The field of systemic treatments of HCC is rapidly moving. Nivolumab, a monoclonal antibody against programmed-cell-death protein (PD-1), was also approved by the US Food and Drug Administration (FDA) based on the results of an open label non-comparative phase 1–2 study reporting a median overall survival of 15 months and a median duration of response of 9.9 months (9). Moreover, a recent report in ASCO meeting showed that ramucirumab (monoclonal antibody targeting VEGF receptor 2) increased slightly overall survival compared to placebo (8.5 vs. 7.3 months, HR =0.71, 95% CI: 0.531–0.949; P=0.0199) in second line in patients with advanced HCC and an AFP level ≥400 ng/mL (10).

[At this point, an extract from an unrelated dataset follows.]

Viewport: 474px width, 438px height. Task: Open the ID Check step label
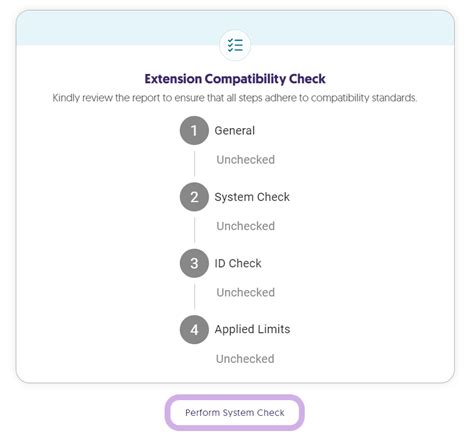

Overall, the increasing armentorium of drugs available for advanced stages also increased the uncertainty about the sequence of systemic treatment that could be proposed for these patients. Currently, no strong recommendations could be done about how to choose between sorafenib and lenvatinib in first line. Even if lenvatinib is associated with more radiological response and prolonged progression free survival than sorafenib, these results were not translated in an increased overall survival. Regarding second line treatments, regorafenib could be used in patients who tolerated and progressed under sorafenib. Nevertheless, a useful impact of regorafenib after intolerance on sorafenib remain unknown and cabozantinib appears as a good strategy in this population of patients. Moreover, the results of the sequence of lenvatinib followed by regorafenib or cabozantinib is currently unknown because only patients treated by sorafenib in first line were included in second line randomized controlled trials. More data on cost/effectiveness will be also helpful to choose the sequence of treatment in the first- and second-line setting. The spectrum of adverse events should be also taken into account because monoclonal antibody as nivolumab or ramucirumab have less frequent adverse events than tyrosine kinase inhibitors such as sorafenib, lenvatinib or regorafenib. However, currently, nivolumab is not approved in Europe waiting the final results of the phase 3 against placebo and we are still waiting for the final publication of the ramucirumab trial. Finally, tumor biopsy will help to study tumor heterogeneity and tumor cell plasticity in order to better understand the mechanism of primary and secondary resistance to targeted therapy. Identification of tumor biomarkers predictive of response to a specific biotherapy will be useful to propose the most appropriate treatment in first and second lines. To reach this goal, a mandatory recent tumor biopsy should be required at the inclusion of patients in clinical trial testing new systemic therapy in patients with advanced HCC.
Conflicts of Interest: The authors have no conflicts of interest to declare.